还不等虫子给自己的突发的想法找到合理的解释时,白七七已经慢慢清醒了过来,不再是无意识的低呼,她缓缓的睁开眼睛,看着周围的一切,全都是一色的白,所以自己这是在医院吗?
她因为有点头痛,拿起右手准备扶额时才发现自己正在挂着点滴,这让她更加确定了自己的想法,看样子确实是有谁将她送到医院来了。正当她想着会是谁好心相送时,她才发现她背后床的另一侧处虫子正站在那里。
“他会这么好心?”白七七总感觉这只毛毛虫对自己的敌意挺深,误解也很多,心想着他站在这里不会是等着她醒来好送他去警察局吧。
老实说,因着今天发生的事情,她莫名的有点害怕他了,除此还有点排斥他。以前,她只不过觉得他说话讨人嫌,现在感觉他不仅说话不中听,为人做事还真的不敢恭维,不仅丁点的绅士风度都没有,还没有分辨能力。
正当白七七在诽腹着虫子时,虫子听到动静才发现她已经醒来,他看过去,第一眼的感觉是果然不出他所料,她的五官配上那双明亮的眼睛确实是蛮好看的。
当然,他知道现在并不是自己欣赏佳人的时候,既然她醒了,他自然关心一下有没有说不适,说:“你醒啦?现在感觉怎么样,有没有什么不舒服的地方。”
嗯?白七七听着虫子的话一时愣住了。
在她的印象中,虫子从来没有友好的对待自己过,更别提用刚才那种有点关心的口吻和她说话。一时间,她不仅没感觉到这是对方的关心,还想着,这只毛毛虫忽然用这么友善的态度对待自己,明显太反常了,她隐隐觉得有些不安,没有回答虫子的话,只是用有点防备的眼神看着他。
她表现的明显,不仅仅是眼神上的防备,身体也随之不自觉的往离他稍远的床的另一侧挪去,似乎离他远一点,自己便会安心一些。
“你这是?”白七七表现的明显,虫子也自然看出了对方似乎在防备着他,虫子一向口直心快,便直接追问道:“你这是什么意思?我有这么可怕吗?”

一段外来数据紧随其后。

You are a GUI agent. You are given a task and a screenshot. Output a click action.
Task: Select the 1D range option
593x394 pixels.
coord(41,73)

一般人在这种情况下,就算是真的怕对方,也不会直接的承认,而白七七则不然,她在听到虫子的话后毫不犹豫的点头,并且怕对方在莫亦儒手机的事情上再找自己麻烦般,自觉的解释着:“你放心,我答应你们的事情就一定会做到,等我输完液我就去警察局,绝对不会借由身体不舒服而说话不算话的,所以你大可以不必站在这里怕我跑了。”
原来她还在纠结着手机的事情,原来她是这样理解他站在她床边的理由的。
虫子想解释,但鉴于自己之前做的事情确实太多分了,一时间确实也想不到什么好的方法让她马上放下对子自己的芥蒂,为了让她不至于一直那么警惕自己,虫子干脆说道:“手机的事情,你完全可以不再去想了,既然莫大说相信你,我这边自然也不会再追究什么。所以,你也不用想什么去警察局的事情,安心修养就行了。”

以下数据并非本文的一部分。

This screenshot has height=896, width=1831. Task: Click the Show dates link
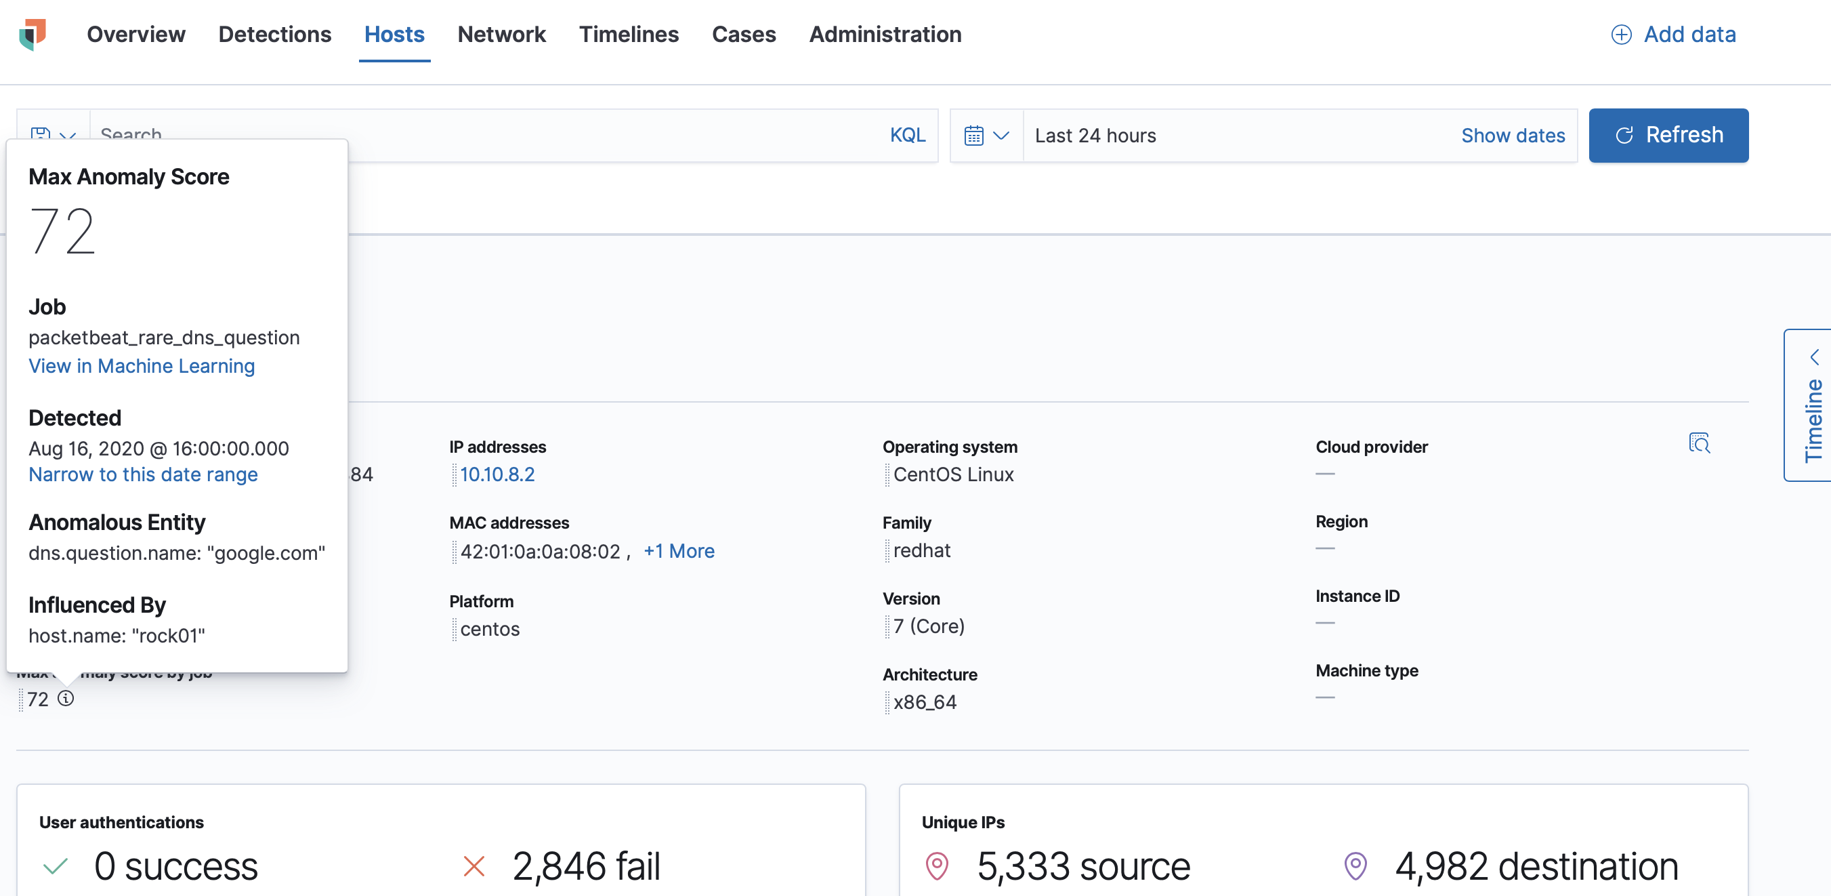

这一次,虫子似乎怕自己将她吓到般,说话的语气轻缓了很多,不过白七七并没注意到这一点。她想的是他话中的内容,他说莫大相信她,所以不会再追究这件事了。白七七从未想过,相信自己的竟然是莫亦儒,按理说他不是应该比这只毛毛虫更加的恼火才对吗?毕竟是他的手机在她的手上被人抢走了。
可她确定自己刚才听的没错,莫亦儒相信她。
老实说,在经历了冷墨的倒打一耙,刘枫的怀疑和虫子的直接惩罚之后,现在的她脆弱的很,也觉得无助的很,也因而莫亦儒的相信对她于来说也尤为的重要着和感动着。
她试着问:“是莫大让你送我来医院的吗?”
“是啊,你怎么知道的?”虫子没想太多,如实的回答着。
不知道为何,白七七在肯定了这一点之后,便觉得自己似乎也没那么讨厌莫亦儒了,至少他比这只毛毛虫有分辨能力能力多了。现在想来,在事情发展的整个过程中,他似乎未曾责问过她半句。白七七想着,等挂完点滴回去后,自己是不是该和多方说一声谢谢。

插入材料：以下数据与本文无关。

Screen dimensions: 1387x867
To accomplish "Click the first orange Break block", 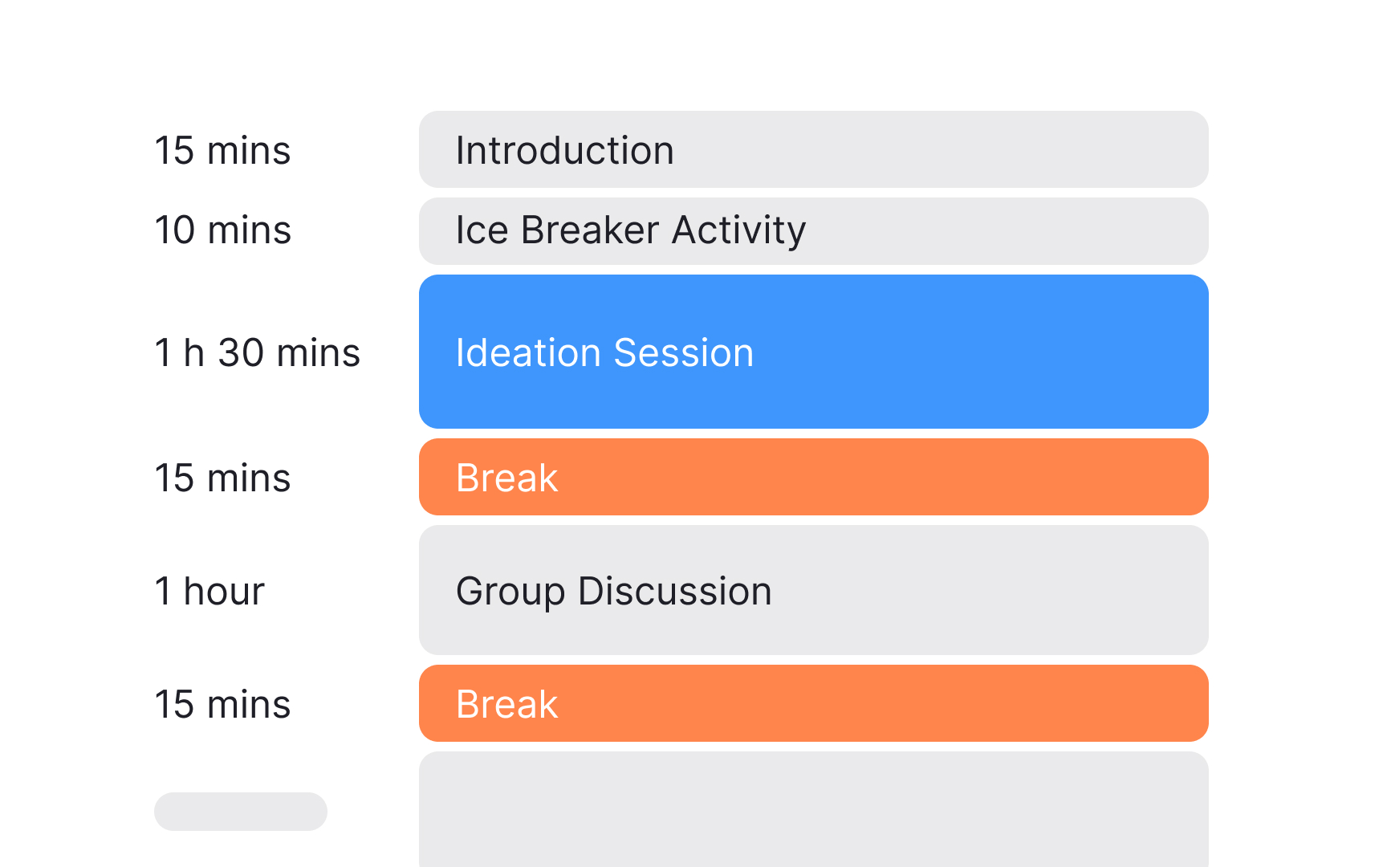I will point(813,477).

虫子见白七七忽然不说话了,以为她真的是哪里不舒服,便说:“如果有不舒服的地方不妨说出来,或者,要不我让医生过来再帮你检查一下?”
“不用了。”白七七的语气里净是疏离,并且还重声道:“就算我真的有不舒服的地方也会自己找医生的,就不劳你费心了。”
呃……
如果换作是平时虫子听到这句话的第一反应绝对是说:“你个小奇葩,小爷问你那是你的荣幸。”不过出现这种情况的可能性似乎也没有,他很清楚在看到白七七的真实相貌之前应该是不会这般关心她的。想到这里,他还真的不得不承认自己还真是实实在在的以貌取人。
这会,他看着那可人的小脸上还挂着泪痕,倒是为自己的这种心理不知道如何应对白七七的那句“不劳你费心”了。埋汰别人他自问很擅长,如何去让一个女人对自己有所改观,他还真是有点犯难。
“嗯哼!”他停顿了一会,然后清了清嗓子,又稍稍犹豫了一下,最后还只是说道:“那你好好休息,我在外面守着。”
他在外面守着?难不成还怕她跑了不成?
白七七不禁白了他一眼:“莫先生都说不计较这件事了,你还想怎么样?就算你想怎么样,能不能等我离开医院了再说,在这里我不想和你发生什么冲突。”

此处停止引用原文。